**AVAILABLE DATA**
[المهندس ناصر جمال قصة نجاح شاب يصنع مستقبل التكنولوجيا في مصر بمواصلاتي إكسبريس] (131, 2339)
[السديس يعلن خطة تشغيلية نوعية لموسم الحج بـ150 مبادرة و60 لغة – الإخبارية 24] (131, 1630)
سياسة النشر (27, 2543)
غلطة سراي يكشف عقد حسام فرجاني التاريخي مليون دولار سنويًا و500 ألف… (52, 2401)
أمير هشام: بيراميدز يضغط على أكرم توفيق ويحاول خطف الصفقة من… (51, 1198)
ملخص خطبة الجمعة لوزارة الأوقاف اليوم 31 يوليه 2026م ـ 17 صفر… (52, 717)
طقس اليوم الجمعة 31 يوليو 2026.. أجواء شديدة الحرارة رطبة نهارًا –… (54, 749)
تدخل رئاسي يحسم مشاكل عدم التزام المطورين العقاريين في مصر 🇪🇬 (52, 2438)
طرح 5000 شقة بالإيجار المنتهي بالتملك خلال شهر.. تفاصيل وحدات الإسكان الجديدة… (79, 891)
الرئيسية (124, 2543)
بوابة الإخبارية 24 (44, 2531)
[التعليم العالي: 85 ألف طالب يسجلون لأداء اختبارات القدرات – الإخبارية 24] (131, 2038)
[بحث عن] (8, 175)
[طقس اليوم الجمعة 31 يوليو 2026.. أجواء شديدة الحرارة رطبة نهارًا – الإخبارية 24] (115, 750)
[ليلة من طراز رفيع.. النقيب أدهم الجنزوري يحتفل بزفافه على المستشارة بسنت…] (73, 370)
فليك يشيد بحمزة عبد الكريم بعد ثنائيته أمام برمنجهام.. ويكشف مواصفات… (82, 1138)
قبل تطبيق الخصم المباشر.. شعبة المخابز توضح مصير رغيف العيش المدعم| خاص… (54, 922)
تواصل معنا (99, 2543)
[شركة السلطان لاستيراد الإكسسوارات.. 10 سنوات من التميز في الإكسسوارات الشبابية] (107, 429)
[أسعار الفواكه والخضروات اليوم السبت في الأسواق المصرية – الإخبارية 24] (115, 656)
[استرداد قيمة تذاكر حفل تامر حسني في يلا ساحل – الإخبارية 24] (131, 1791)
---
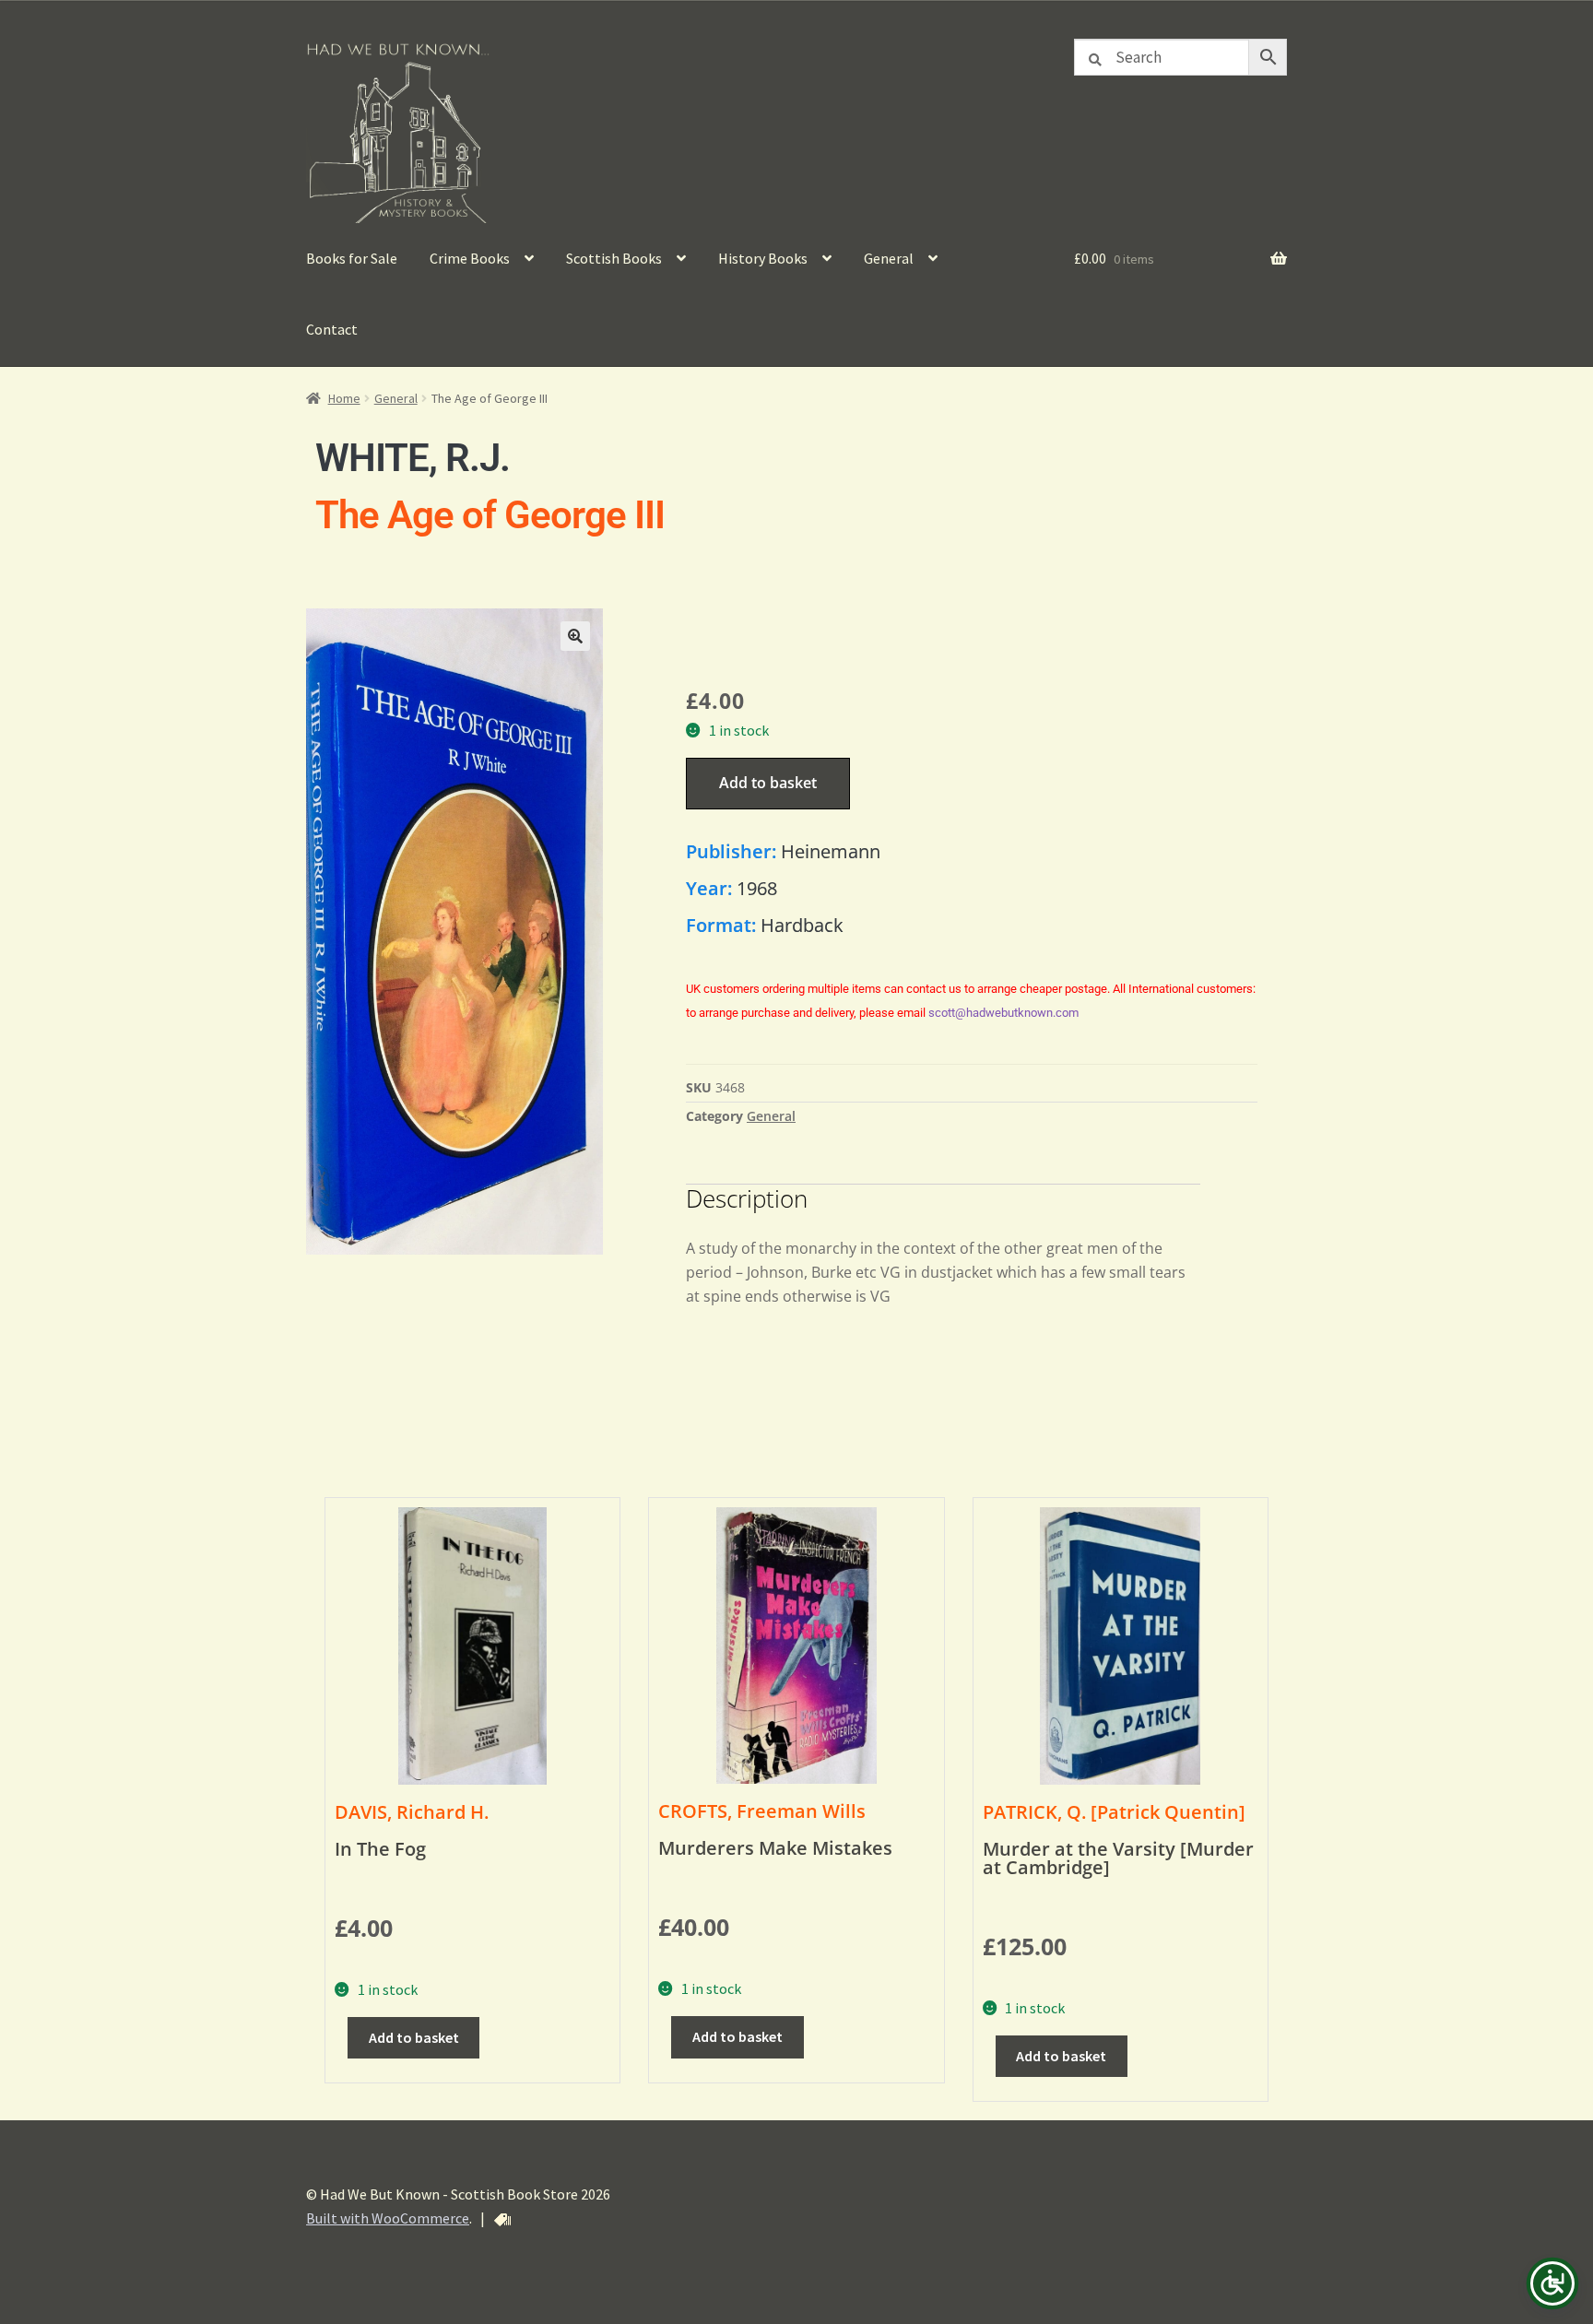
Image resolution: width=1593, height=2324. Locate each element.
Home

**TASK INSTRUCTIONS**
Show every line of the data in which the word "اليوم" appears.

**COMPLETED EXERCISE**
ملخص خطبة الجمعة لوزارة الأوقاف اليوم 31 يوليه 2026م ـ 17 صفر… (52, 717)
طقس اليوم الجمعة 31 يوليو 2026.. أجواء شديدة الحرارة رطبة نهارًا –… (54, 749)
[طقس اليوم الجمعة 31 يوليو 2026.. أجواء شديدة الحرارة رطبة نهارًا – الإخبارية 24] (115, 750)
[أسعار الفواكه والخضروات اليوم السبت في الأسواق المصرية – الإخبارية 24] (115, 656)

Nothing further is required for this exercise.